Top reflections from The Better Transport Conference

Jul 4, 2024 |3 min read
A bike and bus travelling through a city with other transport at night

The first Better Transport Conference was held this year in London bringing together an array of people, passions and perspectives to discuss all things Transport and some of us in 2CV’s Social Practice team had the pleasure of joining!
Transport plays an integral role in all our lives; it is so heavily relied on in terms of getting us (and ‘things’) from point A to B and we expect a lot from these networks.


Here are 10 reflections on how we can stay on track (pun intended) to building a Better Transport network:

1. Reframe the transport conversation to consider the entire journey

Journeys using public transport often encompass multiple modes, and rarely start and finish at the entrance or exit to a station or stop. To deliver a great transport experience, journeys need to be considered in their entirety to ensure every aspect works in conjunction with one another.
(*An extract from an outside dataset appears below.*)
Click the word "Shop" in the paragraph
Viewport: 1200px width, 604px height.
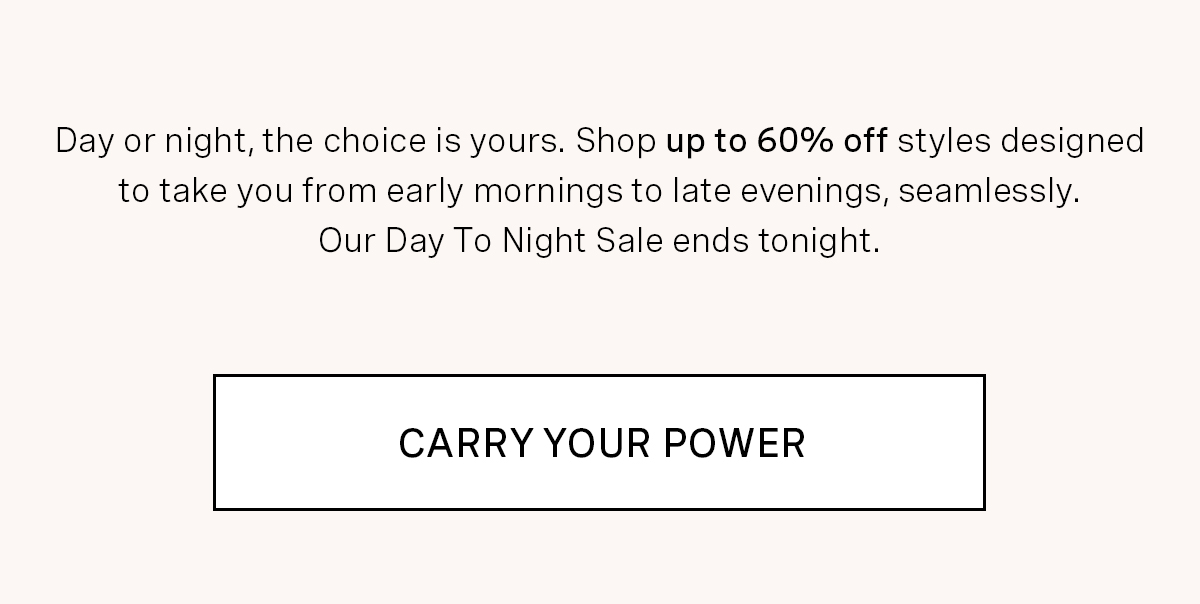(616, 141)
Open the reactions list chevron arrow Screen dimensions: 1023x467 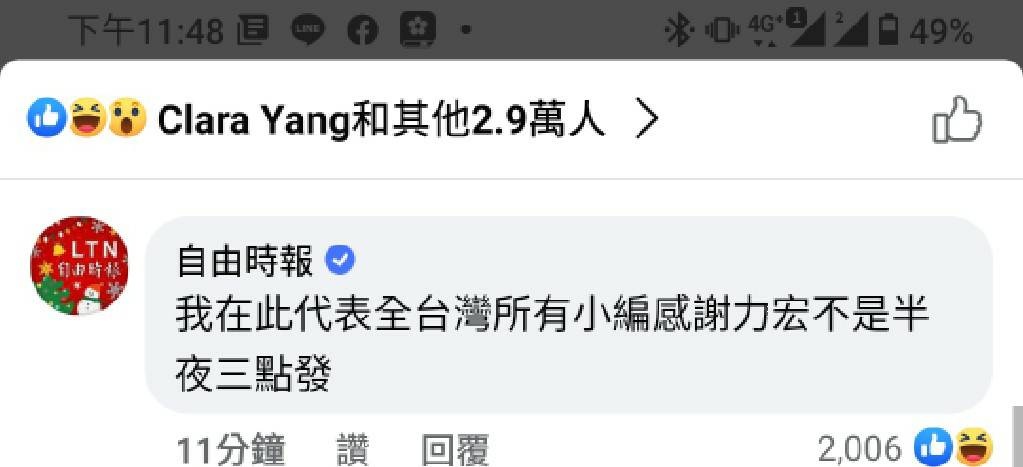coord(647,121)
2. Use history to your advantage

Society is constantly evolving, along with our travel and community needs, and so it’s important to review the purpose and role of old forms of transport. For example, is a train line connecting abandoned docks along a coastline still needed or can it be repurposed into green space? Use learning and success stories from the past as a starting point and assess how these can be adapted to benefit communities in the modern context.

3. Don’t just copy-and-paste transport solutions and expect them to work

There is no ‘one-size fits all’ approach when it comes to transport – just because a tram system works well in one city, it doesn’t mean it will suit the needs of communities everywhere! Whilst a lot can be learnt from what has worked in other places, communities and transport networks still need to be treated individually, meaning that solutions should be designed with their unique needs in mind.

4. Recognise differing needs within your community

A blanket approach is often taken when it comes to understanding customer needs, completely overlooking the fact that whilst one solution might work well for one group, it may disadvantage another (e.g. digitalisation of travel can alienate older audiences). Consulting and involving different segments will help to develop changes that benefit all.

5. Help people fall in love with active travel again

Active travel is the golden egg in the transport industry – it benefits the planet, and the health of the person. However, barriers still exist to active travel. Transport providers need to lead the way in encouraging active travel journeys and reminding people of the added benefits of getting outside and exercising to get from A to B.

6. Don’t underestimate the impact of freight

Perhaps the least glamourous end of transport but one we can’t live without! People want fast and cheap delivery of goods but don’t want to recognise the environmental impact. The future of transport needs to take freight into account – after all, it accounts for over a third of emissions. Cargo Bikes and utilising quiet mega bus routes are more sustainable modes, but a lot still needs to be done.

7. Invest in technology to build sustainable solutions

It’s not new news that technology is going to play a pivotal role in the future of travel and transport. Yet, technological solutions are currently geared towards making journeys more comfortable (e.g. real time information boards), rather than the preference, and therefore aren’t always working to help offer a more sustainable solution. Greater investment is needed.

8. Prioritise evidence-based planning

Whilst evidence of impact is often a key measure of success, limited budgets and timelines often mean that project evaluations don’t always take place, or are conducted in hindsight, and building this in at the start will help prove the true impact of new schemes or policies.

9. Prepare for the future, don’t just wait for it to happen

The transport industry is often felt to be reactive rather than proactive– addressing issues as and when they crop up, rather than preventing them through future planning. It’s estimated that the number of journeys by rail will grow by anything from ~60-90% by 2050 – but do we have a plan in place or even capacity to deliver this?

10. Politics are ever more pressing

Culture wars and vote-winning tactics in favour of car owners are hindering progression and many of the discussions at the conference came back to government policy (or lack of), and that uncertainty and instability isn’t helping. Transport needs to be high on the agenda of the next government and we’ll all be watching closely.


In summary, making transport better and more sustainable won’t happen overnight and it will take a lot of energy, resources and funding– but there are a lot of people out there willing to give it a go and the discussions at the conference gave us a lot to think about, and a lot of hope that there are people out there willing to make it happen!